Friday, September 19, 2014

Chrono Bike

If you're in Lucca you really should rent a bike and head for the countryside.  It is in the most beautiful part of Italy - take it from someone who has spent a lot of time biking around Italy.  And it's a bike mad town - even the grocery store has a bike in the window.
And if you're going to rent a bike, there's only one place:  Chrono Bikes.  
Right near the Porto San Pietro, they have fabulous Pinarello bikes, outfitted with Campy or Shimano.  If you're a biker, you know what I'm talking about.  If you're not a biker, take my word for it - these are great bikes.  Normally you can't rent bikes of this quality.  If you just want a cruiser to ride around the medieval  town (no cars allowed, altho there seem to be some anyway) they rent those too.  Altho not this fizzy polka dot model....if I were in the market for a town bike, this would be it.  So retro.
I know the bikes are fabulous because I spent the last week riding one, and there was a time (okay, more than one) when I came into a corner a little hot, and I was sure I would lay the bike down, and be listening to my helmet buzzing across the pavement.  Didn't happen.  Not because of my skill, because the bike stuck to the road.  Great bike.  Scared the pee out of me, but that bike saved my bacon.

The guy who owns the store, Paladino, can just look at you and know what size bike you need and exactly how high the seat should be.  

Gets it right first time.  Our friend Michael accidentally got on Paladino's bike instead of the one Paladino had set up for him.  I should tell you that Paladino is a lot taller than Michael, and Michael came back from his test drive saying "Well, either we have to lower the seat, or I'll have to cut off some of my anatomy..."

Paladino cracked up.  So did we.  Got Michael on his own (much shorter) bike, and we were off.

Here is a true fact about biking in Italy:  You Will Get Lost.  

You will have a lovely map, with the names of lots of small towns   You will stop at an intersection to look at the road signs pointing to lots of other small towns.  Unfortunately the towns on your map and the towns on the roadsigns are not even remotely related.  

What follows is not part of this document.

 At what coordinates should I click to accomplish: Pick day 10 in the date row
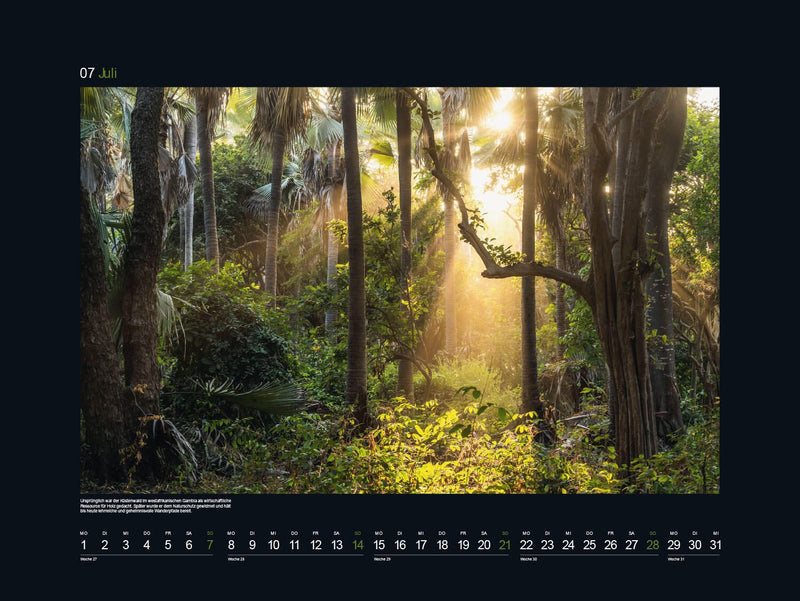(x=273, y=545)
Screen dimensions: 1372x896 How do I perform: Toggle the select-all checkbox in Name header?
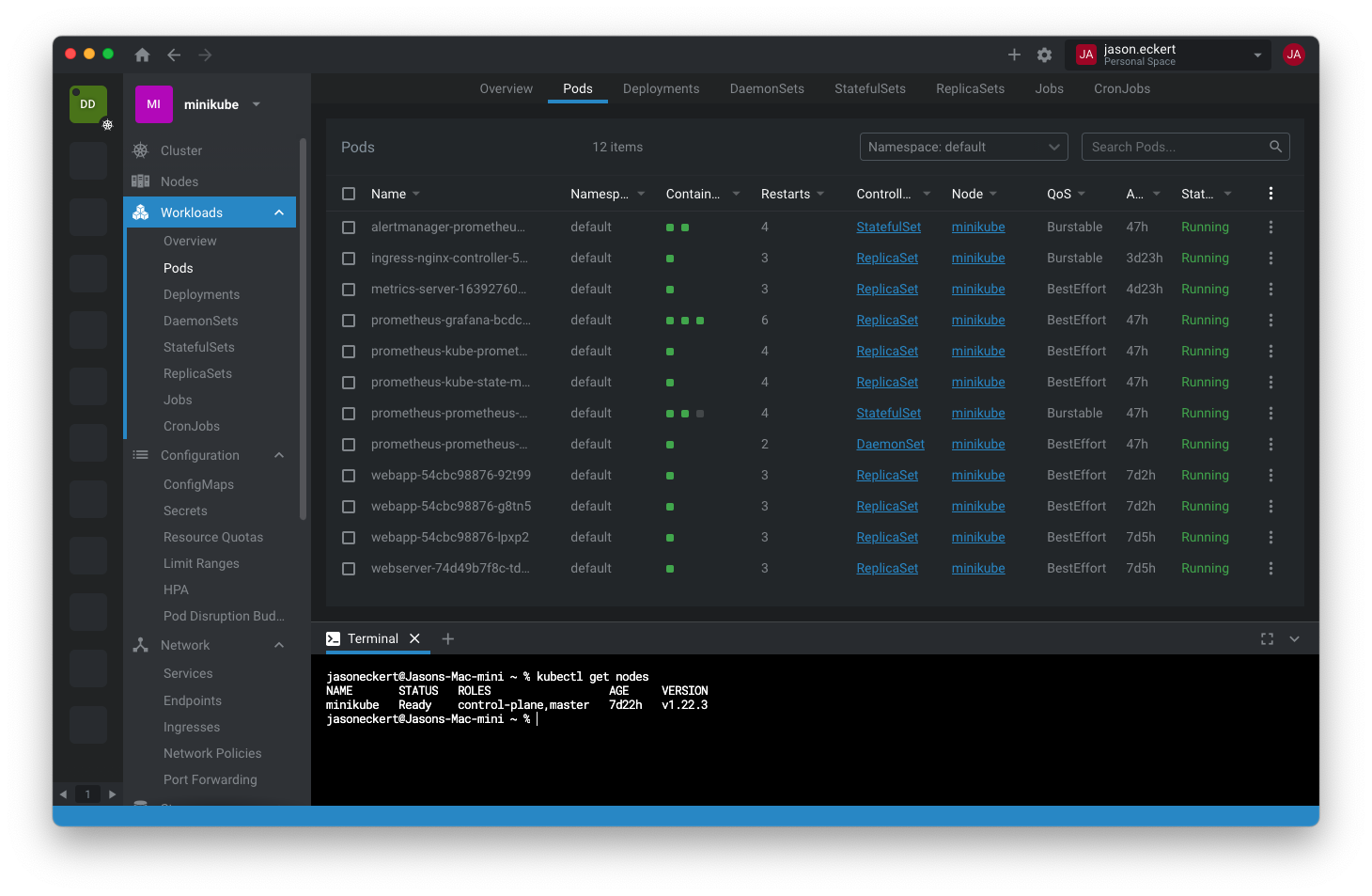(349, 194)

And none of the street names are on the map, but that's okay because there are very few street signs unless you're inside the walls of  Lucca.  So what.  Wing it.  I promise you'll have a great adventure. 

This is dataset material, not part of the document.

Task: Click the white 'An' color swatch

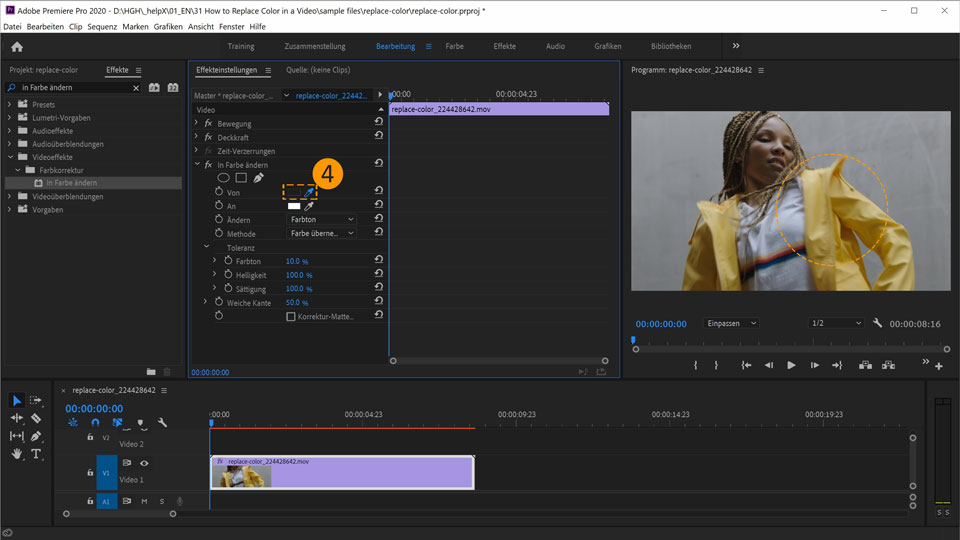Action: (294, 206)
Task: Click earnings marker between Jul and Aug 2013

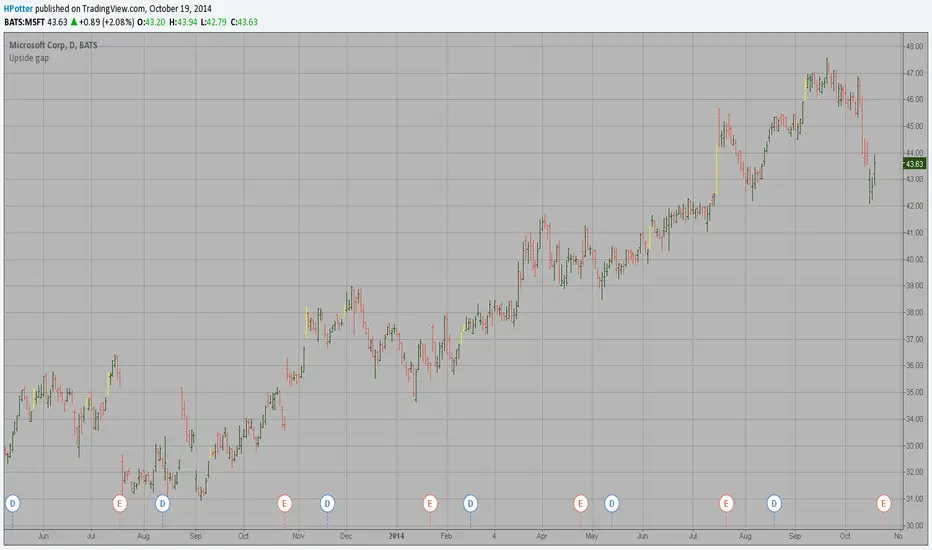Action: 120,502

No matter which way you go the scenery will be spectacular.  
Just try to stay off the Autostrada.  If there's a toll booth, Do Not Take That Road.  Aim for the smallest roads you can find.  They're usually going uphill, but that's where the beautiful small towns are, unspoiled by tourists (so far).
There is something called the Hills of Lucca  and Montecarlo Wine Route - if you're in a car take it.  If you're on a bike, follow the route Paladino has marked on your map...if you can.
Follow these signs.  Usually uphill.  
On teensy roads with no cars I did surprise one goat, but he surprised me more.  And no, this is not the goat.  Be nice.

Because Lucca has no big hotels, no fizzy resorts, the countryside around Lucca isn't overrun by tourists.  So the little towns have real cafes for real people, not souvenir stands full of plastic Pinocchios and postcards, and busloads of tourists.  Just real people living real lives.
We ride into a tiny town just as the church bells are ringing and people are walking to church, as they have for hundreds of years (okay, okay, not these exact people, their ancestors.  Point taken.)

They were ringing real bells in an old stone tower, not the recordings you get in the touristy areas.  It's near Sant'Andrea in Compito.  I know that compito is homework - is she the patron saint of homework?   And has this patron saint thing gotten out of hand?

We ride thru San Quirico, and joke that he must have been the patron saint of nerds.  Quirico, quirky...

Downhill from the church there is a babbling brook:
with an old stone bridge spanning it - just wide enough for two oxcarts to pass. 
The road across the bridge goes nowhere.  We don't care - we are exploring.

Here is another true fact about biking in Italy - if you are passed by some guys who look like they're training for the Tour De France, you're on the right road.  We got passed a lot.  We tried to follow a lot of really fast riders.  And eventually, hot, sweaty and happy,  we made it home.
If you're not up for a road ride, you can ride the 3 mile loop on the top of the walls.  Everyone else does, two wheels:
or four - with two steering wheels - yipes!  Who's driving?
Dads with kids perched on tiny plastic seats - no seat belts.  no helmets...and one hand is clearly busy...usually the other hand is holding a cel phone.  No idea how they do it.  But it all works.
Even the florist delivers by bike.

Go.  Stay in Lucca.  Rent a bike from Chrono and ride.  Take some friends.  We can't wait to go back.  Thank you Mike and Carolyn for the inspiration, for finding the apartment.  Thank you Paladino for the great bikes.  We had a blast.